> **WORK TO COMPLETE**:
Retype nothing but the lines from the start of the material up to and including the line with "Click the 01分00秒 time beside the question". Pictures don't belong in the copy.

> **RECORDS SHOWN**:
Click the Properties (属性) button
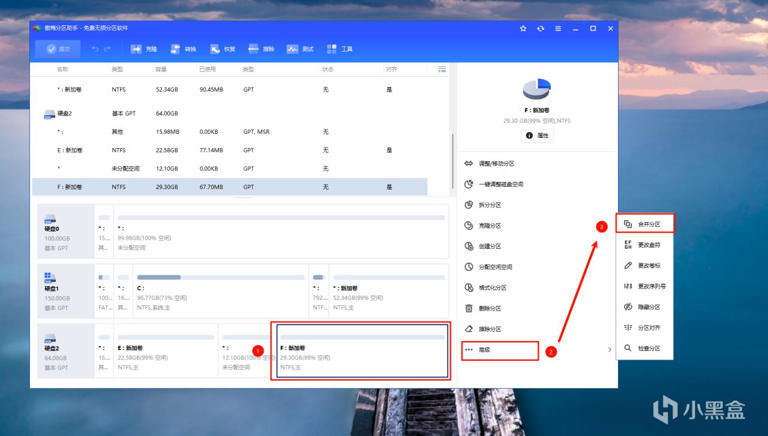The width and height of the screenshot is (768, 436). pyautogui.click(x=537, y=135)
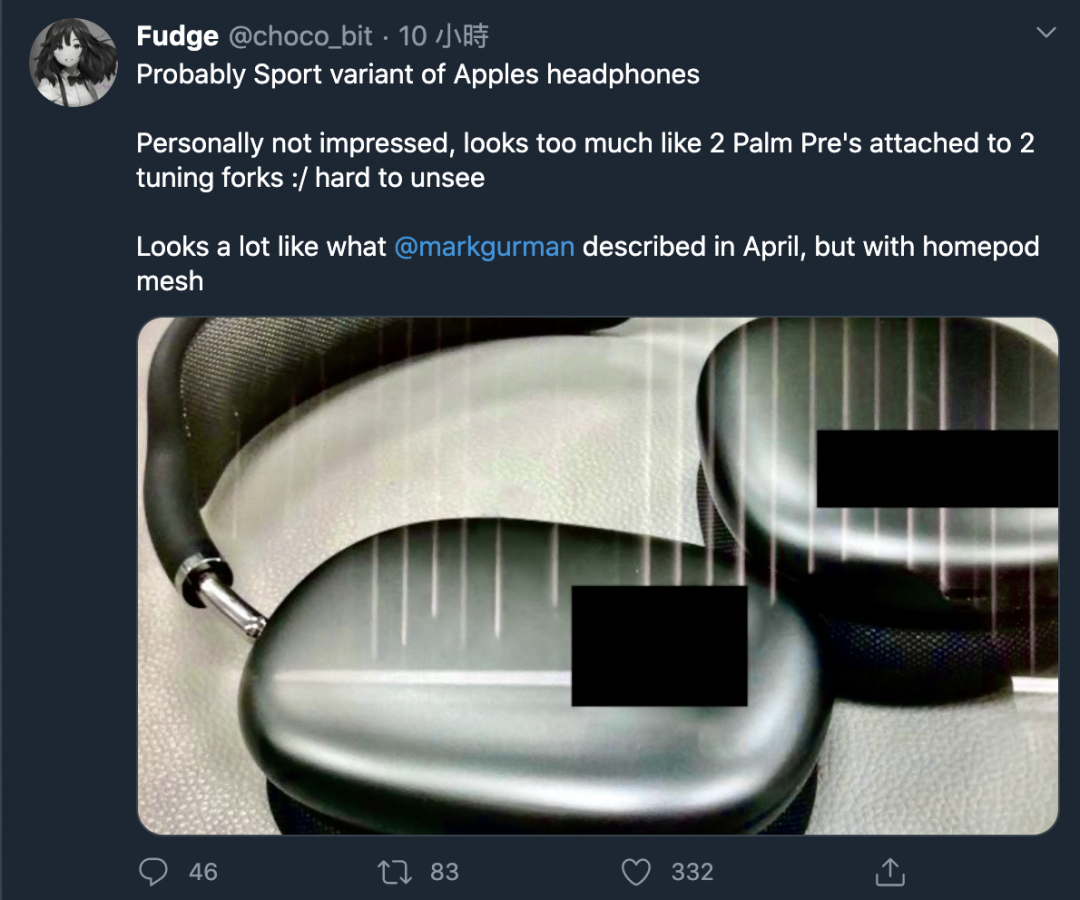Image resolution: width=1080 pixels, height=900 pixels.
Task: Click the 'Personally not impressed' paragraph
Action: (585, 160)
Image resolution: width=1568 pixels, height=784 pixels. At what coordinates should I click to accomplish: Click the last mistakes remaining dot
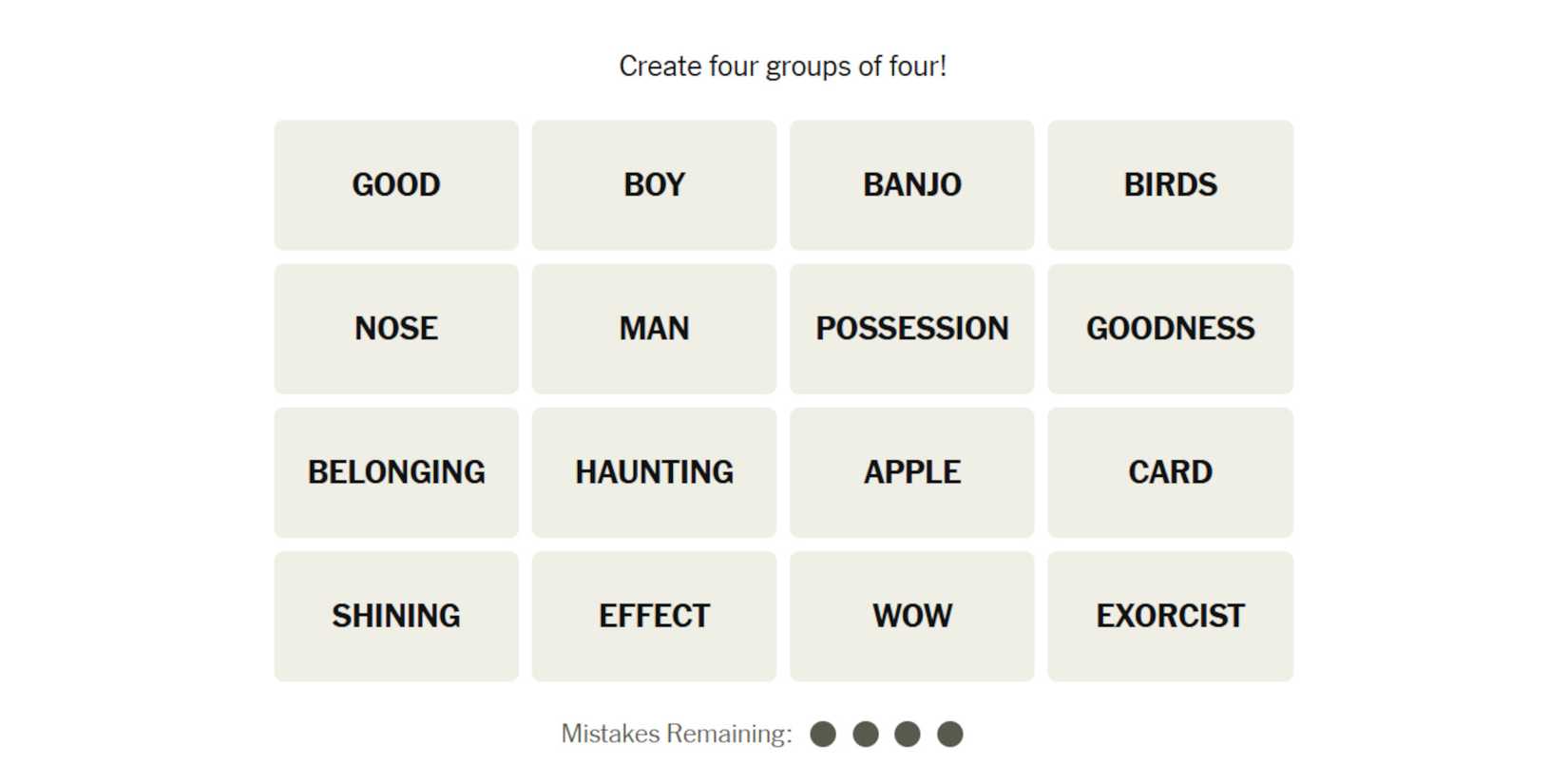949,734
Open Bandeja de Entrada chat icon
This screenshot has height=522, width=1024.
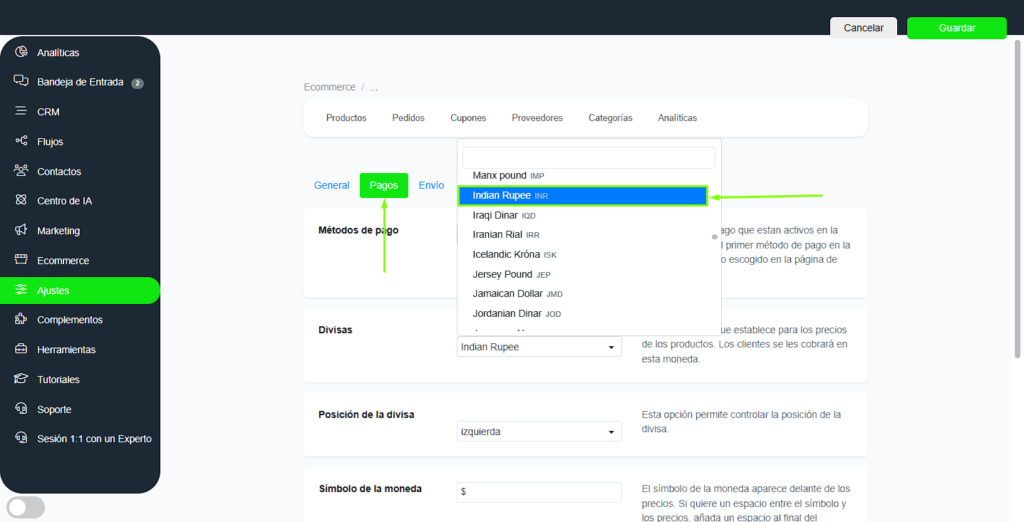(21, 81)
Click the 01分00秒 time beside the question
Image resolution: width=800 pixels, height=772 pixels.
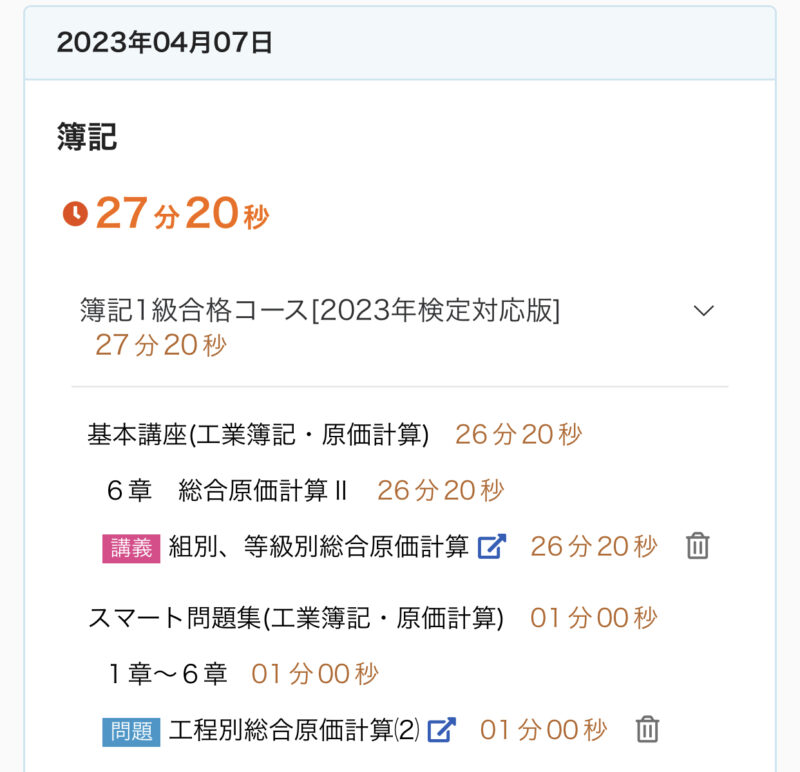543,730
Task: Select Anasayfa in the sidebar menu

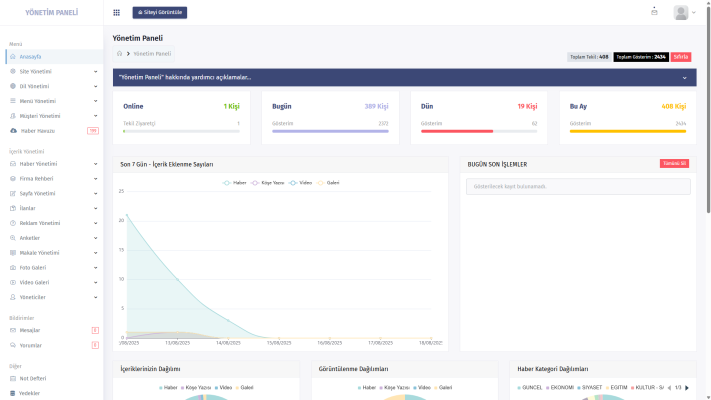Action: [31, 57]
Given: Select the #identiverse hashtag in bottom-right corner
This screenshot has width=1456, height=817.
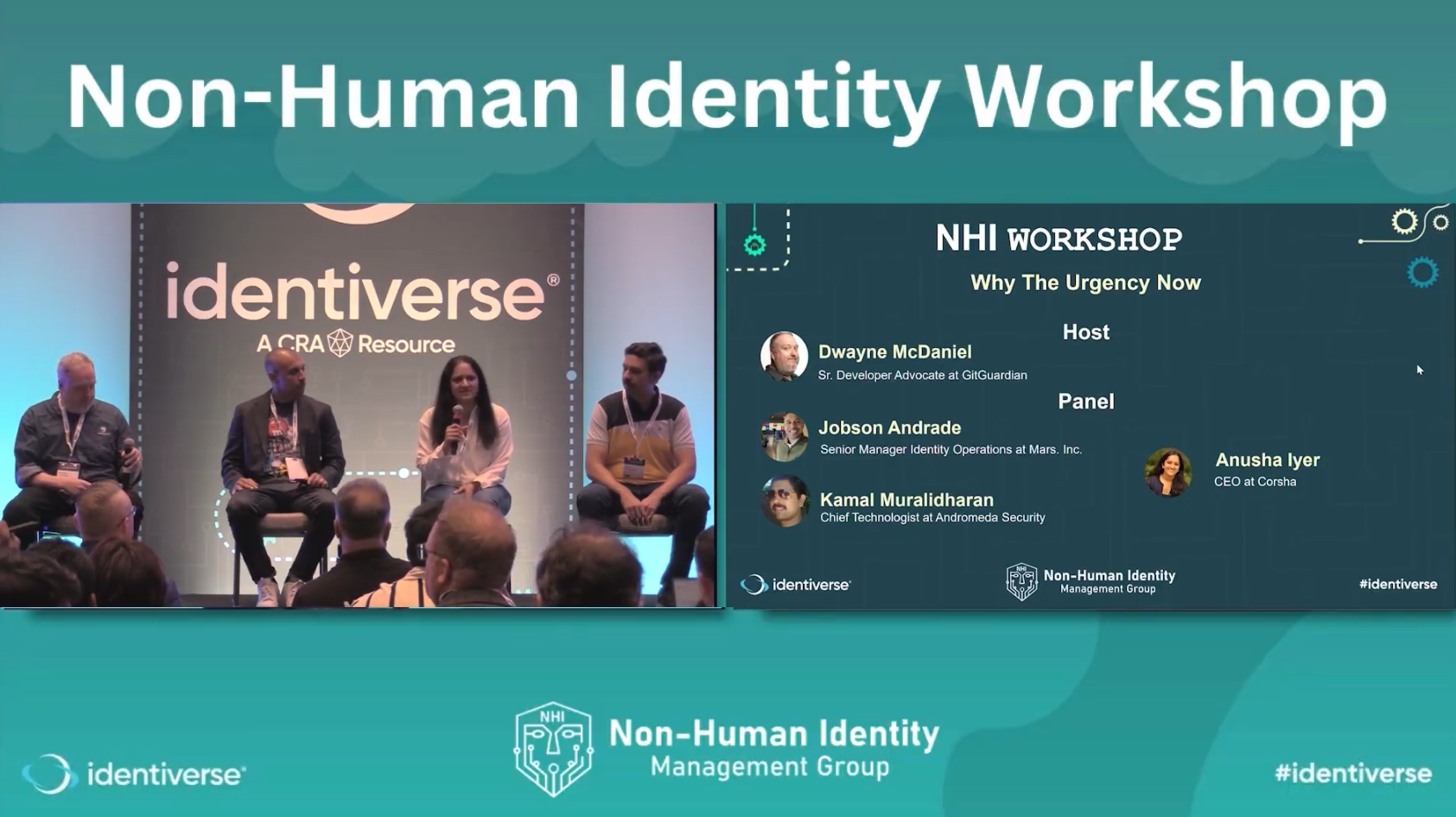Looking at the screenshot, I should (1352, 773).
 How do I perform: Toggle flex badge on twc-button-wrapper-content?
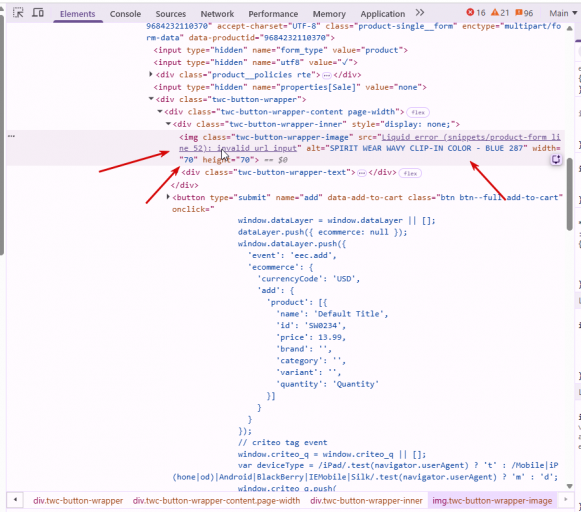[x=418, y=112]
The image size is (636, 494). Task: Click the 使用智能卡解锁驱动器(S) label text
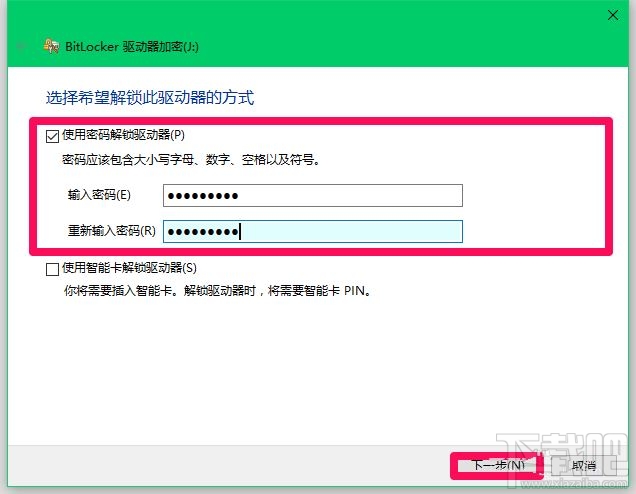129,268
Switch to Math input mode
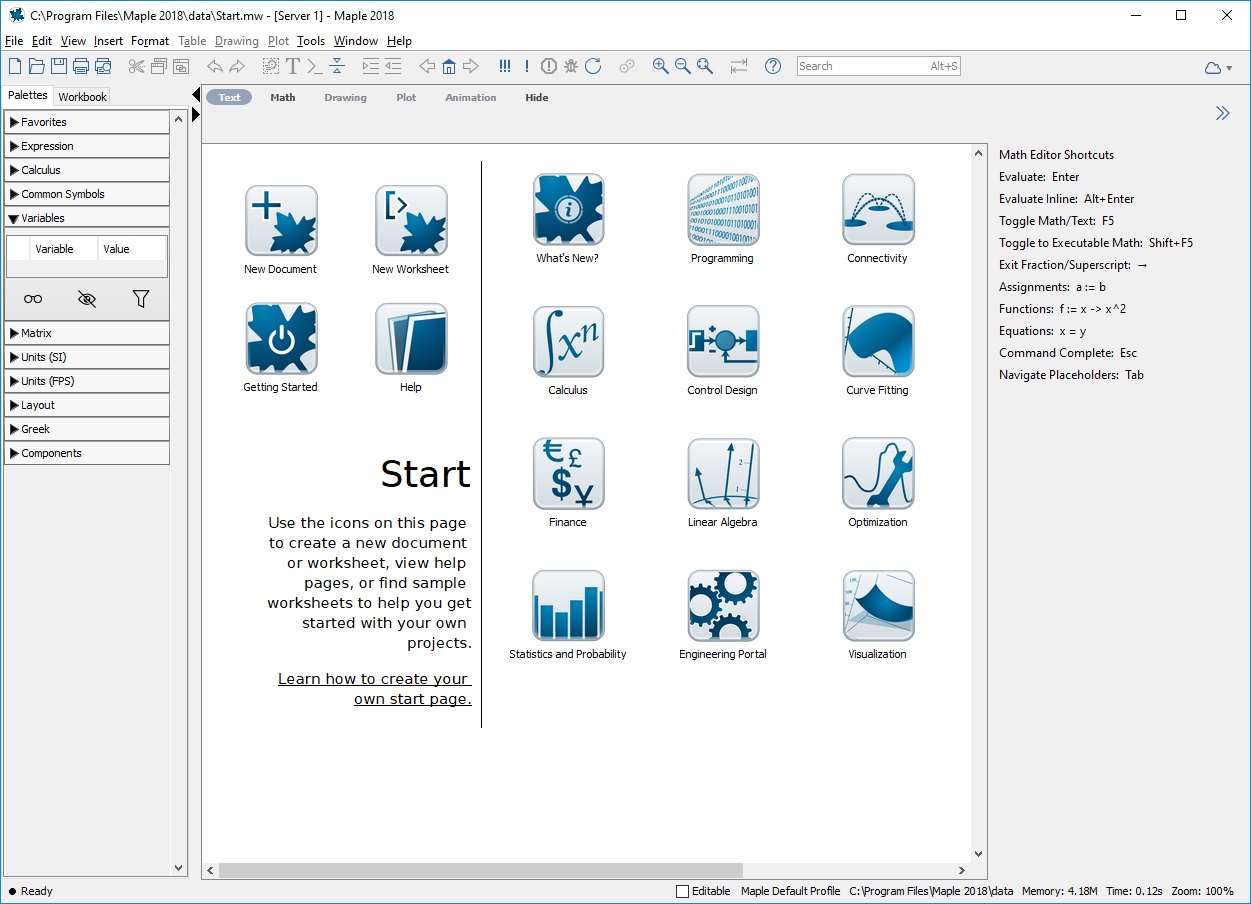Screen dimensions: 1251x904 283,98
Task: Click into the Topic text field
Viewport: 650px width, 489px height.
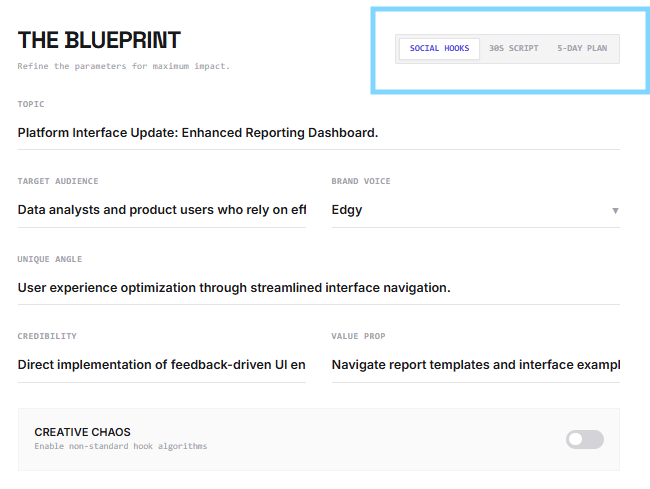Action: pos(318,132)
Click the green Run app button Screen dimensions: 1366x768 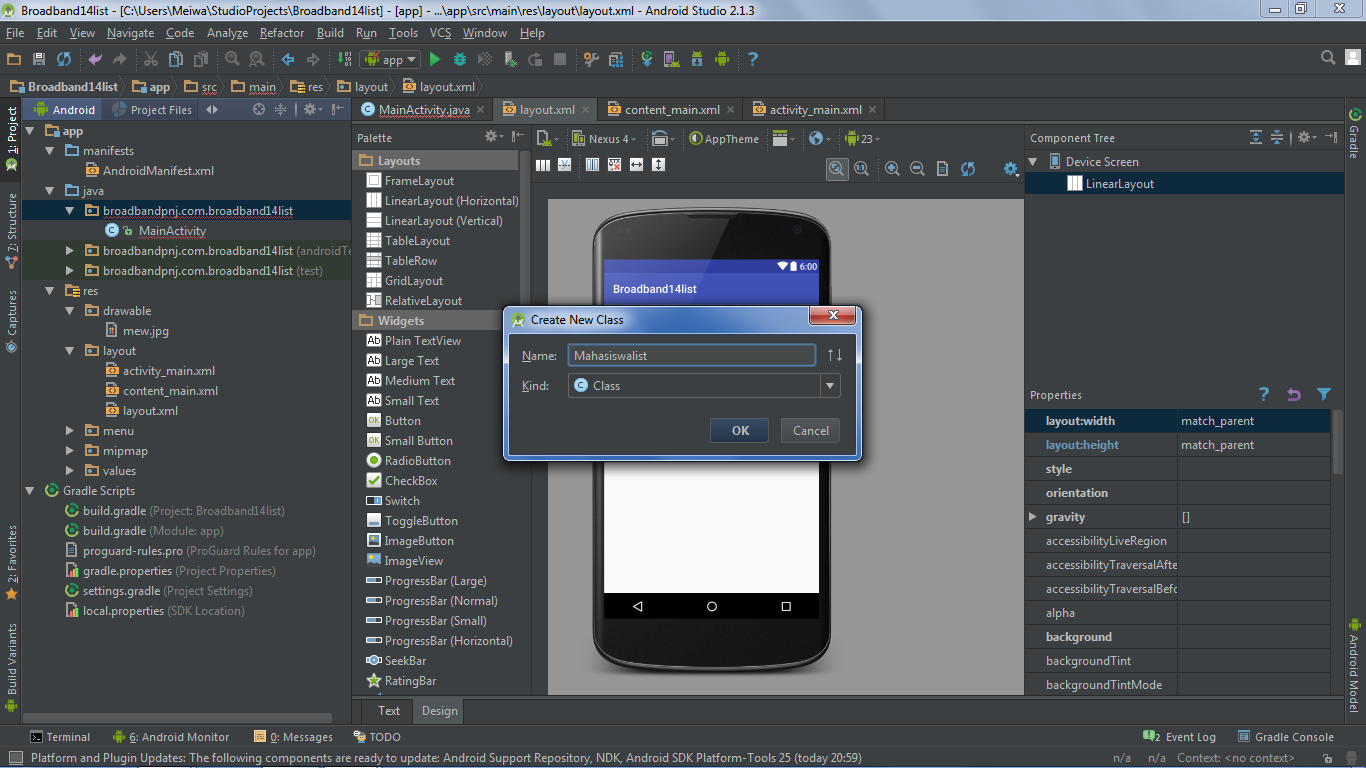click(x=434, y=60)
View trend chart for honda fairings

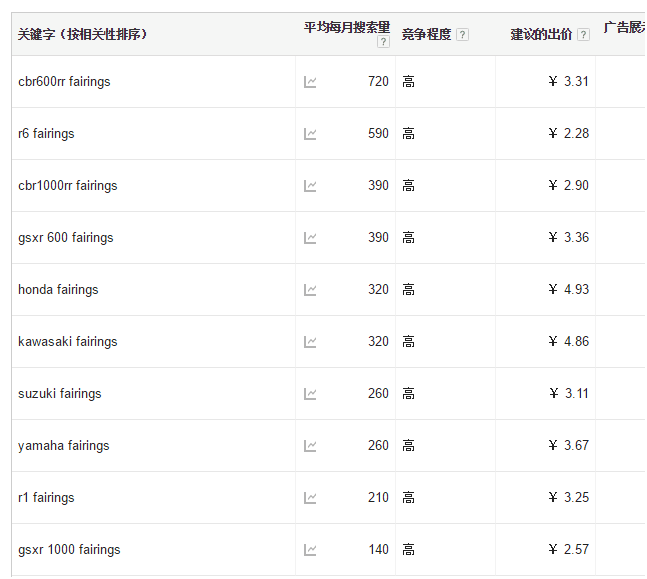point(310,290)
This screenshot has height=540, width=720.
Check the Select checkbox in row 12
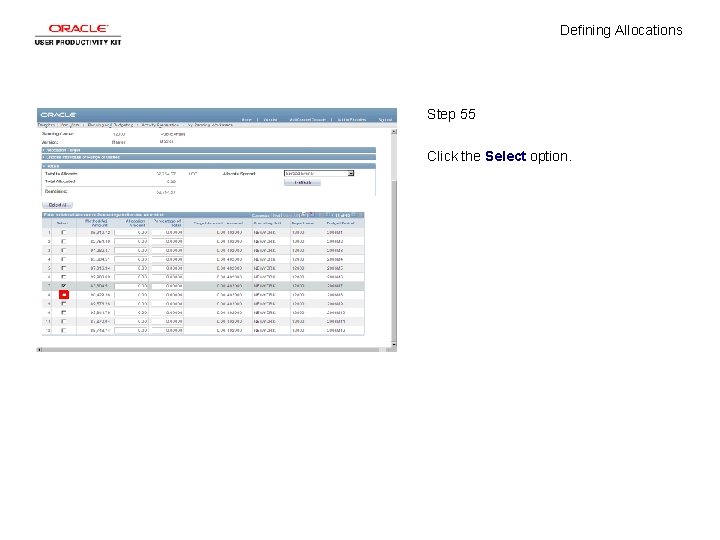[64, 330]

> **RESPONSE TO THE EXERCISE**:
Click the Properties (属性) button
The width and height of the screenshot is (768, 436). pyautogui.click(x=537, y=135)
Image resolution: width=1080 pixels, height=900 pixels.
Task: Click the 'Personally not impressed' paragraph
Action: (585, 160)
Image resolution: width=1568 pixels, height=784 pixels. At what coordinates should I click to accomplish: Click the last mistakes remaining dot
949,734
Open Bandeja de Entrada chat icon
This screenshot has height=522, width=1024.
(21, 81)
Click the 01分00秒 time beside the question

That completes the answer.